In other business, the Pulaski County Education Association asked for School Board support in setting up a community meeting in the spring to let parents know what is going to be expected of their children under new state Standards of Learning in classrooms. It also wanted a program review committee set up to evaluate and possibly suggest revisions to school programs.

"The problem of program overload and effective program assessment is one faced by every school system," said Alice Thompson, one of the teachers presenting the idea. "If this proposal is adopted, we believe that Pulaski could be among the first to find a better way to embrace and manage school reform and to be truly accountable to our students and our community."

Board members wanted some more information about how the committee would be organized before agreeing to its formation.

"These changes - they're big. It's a new world out there when some of these things happen," board member Rhea Saltz said of the new state learning requirements.

Superintendent Bill Asbury classified some of the learning requirements as absurd, because of the grade levels at which they must be introduced. The objectives themselves are good, he said, but some are not appropriate to the ages to be taught.

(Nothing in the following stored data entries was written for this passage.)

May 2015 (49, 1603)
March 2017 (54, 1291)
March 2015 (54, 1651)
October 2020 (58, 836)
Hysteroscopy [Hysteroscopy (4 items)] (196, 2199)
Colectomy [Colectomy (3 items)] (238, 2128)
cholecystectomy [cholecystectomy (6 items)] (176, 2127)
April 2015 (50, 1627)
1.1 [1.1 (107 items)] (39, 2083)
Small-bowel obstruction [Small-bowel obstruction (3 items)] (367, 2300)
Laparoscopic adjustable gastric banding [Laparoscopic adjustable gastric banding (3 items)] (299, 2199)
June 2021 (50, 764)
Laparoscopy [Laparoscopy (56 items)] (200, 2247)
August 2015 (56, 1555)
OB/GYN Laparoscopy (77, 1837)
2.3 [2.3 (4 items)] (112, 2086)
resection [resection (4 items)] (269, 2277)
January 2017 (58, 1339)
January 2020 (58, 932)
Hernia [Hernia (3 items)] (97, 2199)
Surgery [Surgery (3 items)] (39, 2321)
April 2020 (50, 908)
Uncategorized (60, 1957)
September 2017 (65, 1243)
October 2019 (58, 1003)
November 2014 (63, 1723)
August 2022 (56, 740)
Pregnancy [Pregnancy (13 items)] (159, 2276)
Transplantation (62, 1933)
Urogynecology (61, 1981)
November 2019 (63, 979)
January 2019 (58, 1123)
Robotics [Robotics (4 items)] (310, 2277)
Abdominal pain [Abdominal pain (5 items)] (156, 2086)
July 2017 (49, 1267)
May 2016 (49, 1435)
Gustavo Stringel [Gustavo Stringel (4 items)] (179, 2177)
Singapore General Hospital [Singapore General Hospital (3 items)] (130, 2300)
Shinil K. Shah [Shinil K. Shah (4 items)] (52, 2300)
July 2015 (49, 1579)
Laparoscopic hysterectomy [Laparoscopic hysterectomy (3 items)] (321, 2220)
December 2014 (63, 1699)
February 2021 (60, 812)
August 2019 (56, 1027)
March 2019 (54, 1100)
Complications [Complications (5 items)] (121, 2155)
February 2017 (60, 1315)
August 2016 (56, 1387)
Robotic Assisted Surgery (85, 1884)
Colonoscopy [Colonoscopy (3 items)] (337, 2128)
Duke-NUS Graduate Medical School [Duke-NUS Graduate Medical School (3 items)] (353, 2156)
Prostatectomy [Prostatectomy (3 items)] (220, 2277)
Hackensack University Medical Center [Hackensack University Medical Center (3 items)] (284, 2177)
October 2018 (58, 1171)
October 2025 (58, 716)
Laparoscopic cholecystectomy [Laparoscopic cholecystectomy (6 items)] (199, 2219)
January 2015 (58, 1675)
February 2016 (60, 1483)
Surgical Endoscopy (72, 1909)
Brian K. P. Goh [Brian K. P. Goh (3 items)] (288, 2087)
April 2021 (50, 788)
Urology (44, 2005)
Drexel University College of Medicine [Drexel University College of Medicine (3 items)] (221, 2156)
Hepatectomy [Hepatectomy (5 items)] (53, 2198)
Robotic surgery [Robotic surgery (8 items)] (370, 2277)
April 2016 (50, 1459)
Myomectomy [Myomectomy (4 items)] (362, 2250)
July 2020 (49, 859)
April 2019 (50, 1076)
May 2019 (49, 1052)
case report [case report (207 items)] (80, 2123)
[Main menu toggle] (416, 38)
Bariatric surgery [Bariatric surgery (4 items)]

"In just a few short months, we have had to revise our entire core curriculum," said Sharon Lineberry, the other teacher. "In just a few more months, the state's assessment will begin. Textbooks to support the new Standards of Learning are still only in the planning stages. Meaningful funding for training and time to plan and implement is only a rumor. Every teacher, every school professional, every informed parent knows about this, but our marching orders from the state have been ... 'Just do it.'"

"The new SOLs will bring program changes in the county curriculum," said Thompson. "Reinventing school will always be like changing the tires on a car while the car is being driven down the highway. It would be better to stop the car and change the tires, but we can't."

Thompson said the board's decision this year to end the school day one hour early every Monday has given teachers some time for training and collaboration. "Without these Mondays, time-lines on the curriculum-writing for the new SOLs could not be met," Thompson said.